This Day in Jewish History

1908: An Anthropologist Who Saw the Commonalities of Man Is Born

Claude Levi-Strauss didn't ennoble the savage mind or aggrandize the Western one, but thought they were largely one and the same.

Claude Lévi-Strauss, wearing brown tortoise-shell type glasses, a dark gray suit and black tie and a lapel pin.
Michel Ravassard, UNESCO, Wikimedia Commons

November 28, 1908, is the birthdate of a father of anthropology who believed more in the common features of human cultures than in their differences. 

Claude Levi-Strauss is celebrated as the pioneer of the “structural” school of anthropology, which explores not the differences between societies but rather the way certain archetypal patterns of thought and organization are shared by different cultures.

The French anthropologist did do some field work of his own, early in his career, but was mainly dependent on data collected by others. His breakthroughs were largely intuitive insights into general principles that apply to all humanity, characteristics that today we might describe as being “hard-wired” into human beings.

'I hate traveling'

Claude Levi-Strauss was born in Brussels, Belgium, and grew up in Paris, in the prosperous 16th arrondissement. His father Raymond Levi-Strauss, was a portrait painter whose own grandfather was a well-known violinist from the Alsatian of Strasbourg. His mother, Emma Levy, was the daughter of the rabbi of Versailles. The family owned a collection of Jewish antiquities parts of which are today on display at the Musee de Cluny in Paris.

After studying at both the Lycee Janson de Sailly and the Lycee Condorcet, Levi-Strauss entered the University of Paris (the Sorbonne) in 1927 as a student of law of philosophy, and completed his aggregation exam (required for certain civil-service educational positions) at the very young age of 23.

After a brief period of teaching high school, in 1935, Levi-Strauss and his then-wife, Dina Dreyfus, an ethnographer, traveled to Brazil, after he was offered a visiting professorship at the new, French-sponsored University of Sao Paulo. It was during the next four years that Levi-Strauss, working with Dreyfus, did some of his only fieldwork, studying indigenous tribes in the Mato Grosso and Amazon areas of Brazil.

Later, when he wrote the memoir of this period, “Tristes Tropiques” (1955; first published in English in 1961 as “A World on the Wane”), Levi-Strauss declared in the first sentence that “I hate traveling and explorers.” Even if that was an exaggeration, it is true that he spent nearly all of the rest of his life in urban environments.

Watching the Maginot Line collapse

After the outbreak of World War II, Claude and Dina returned to France. Initially he was sent to act as army liaison with British troops along the Maginot Line. After the occupation of France, he taught high school briefly, until the Nazi racial laws deprived him not only of his job but of his citizenship. He and his wife separated: she joined the Resistance, and Levi-Strauss made his way circuitously to the United States, after receiving an offer to teach at the New School in New York.

He spent the rest of the war in New York, and together with several other French exiles founded the cole Libre des Hautes tudes for other French academics in New York.
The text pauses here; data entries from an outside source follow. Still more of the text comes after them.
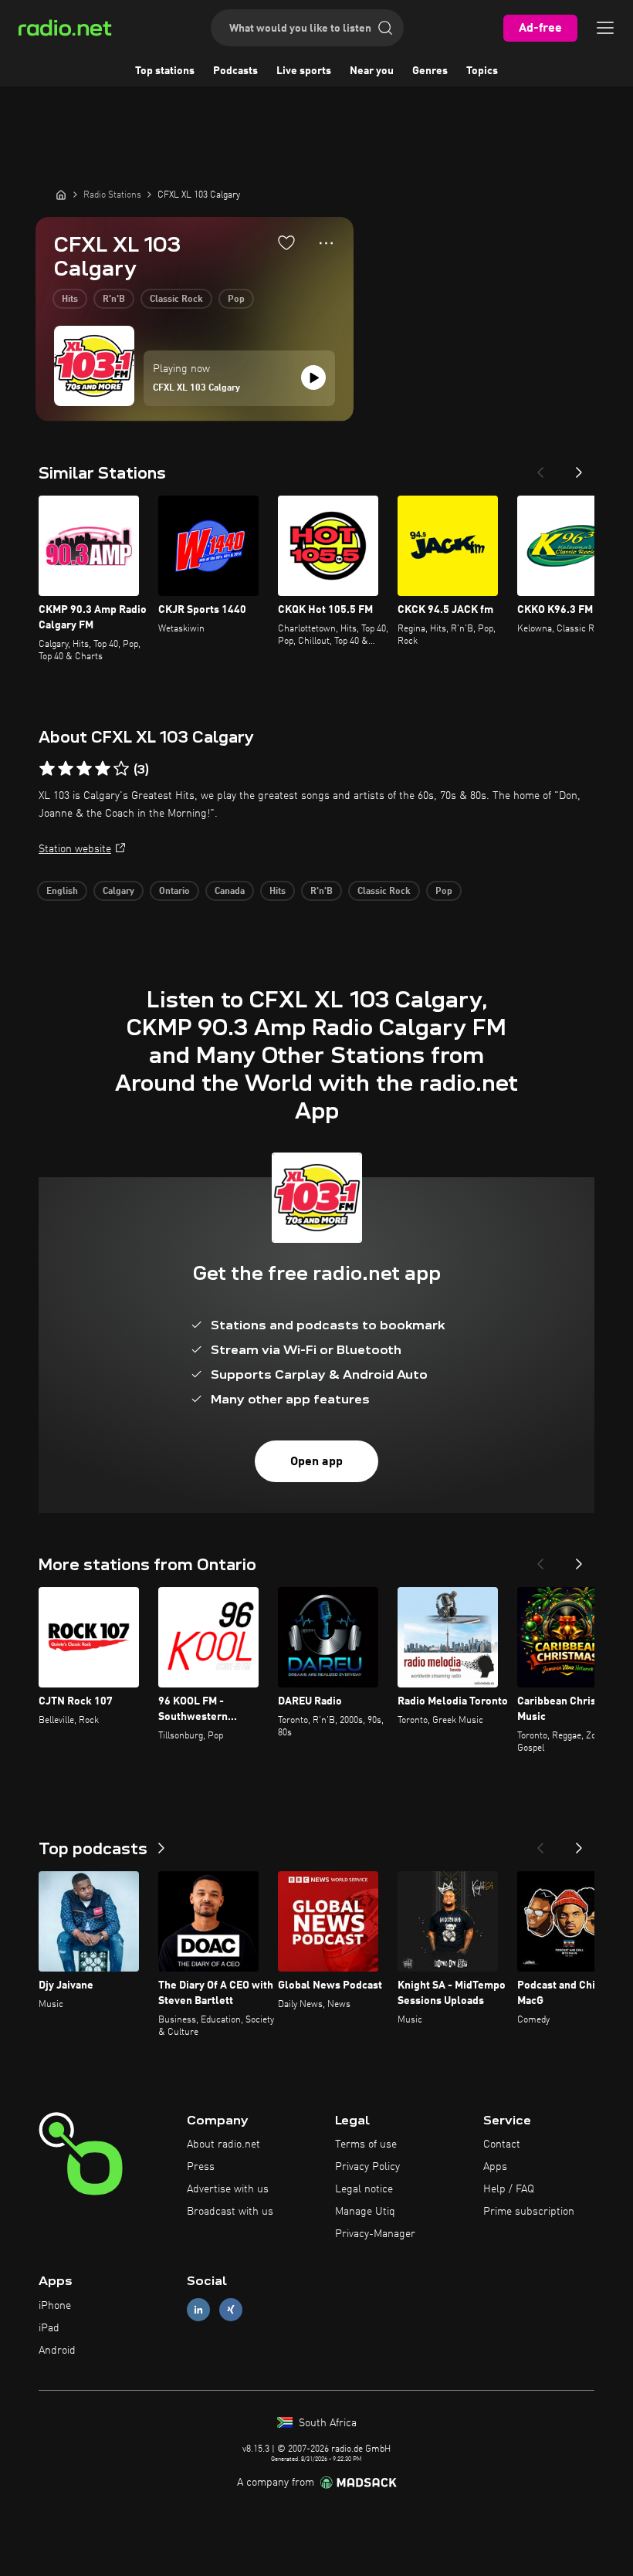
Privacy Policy (367, 2166)
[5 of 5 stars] (121, 769)
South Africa (326, 2423)
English (62, 891)
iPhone (55, 2305)
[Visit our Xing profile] (231, 2310)
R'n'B (114, 299)
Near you (372, 71)
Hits (70, 299)
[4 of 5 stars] (102, 769)
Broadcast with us (230, 2211)
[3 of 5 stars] (84, 769)
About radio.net (223, 2144)
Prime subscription (528, 2211)
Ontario (174, 891)
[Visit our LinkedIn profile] (198, 2310)
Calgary (118, 891)
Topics (482, 71)
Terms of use (366, 2144)
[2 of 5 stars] (65, 769)
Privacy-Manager (375, 2234)
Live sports (303, 71)
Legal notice (364, 2189)
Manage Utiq (365, 2211)
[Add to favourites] (286, 242)
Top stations (165, 71)
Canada (230, 891)
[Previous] (540, 467)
Before his return to France, in 1948, he also worked for a year as cultural attaché at the embassy in Washington.

A savage mind

Levi-Strauss was a prolific and highly gifted writer. Besides his much praised memoir, he is probably best known for “La Pensee Sauvage” (called “The Savage Mind” in English) from 1962, in which he makes his case for structuralism, the theory that says there is no fundamental difference between the thinking of pre-modern (“primitive”) societies and modern ones. He also became renowned for the four-volume “Mythologiques”,  published between 1964 and 1971, in which Levi-Strauss examined how a single general archetype of a myth found its expression in indigenous, Amerindian cultures stretching from the southern end of South America north to the Arctic Circle.

Myths were for him a key tool for understanding human societies of all kinds, as they serve as the way that cultures try to make sense of the world, with common themes repeating themselves throughout time and place.

Writing before the high-tech field of cognitive brain science had really gotten under way, Levi-Strauss posited that humans approached reality in a binary manner. Although he respected non-modern societies, he did not romanticize them, and certainly didn’t view them as being inherently more noble than industrialized cultures.

Claude Levi-Strauss died on October 30, 2009, less than a month before his 101st birthday. A year earlier, France had treated his centenary as reason for a major national celebration.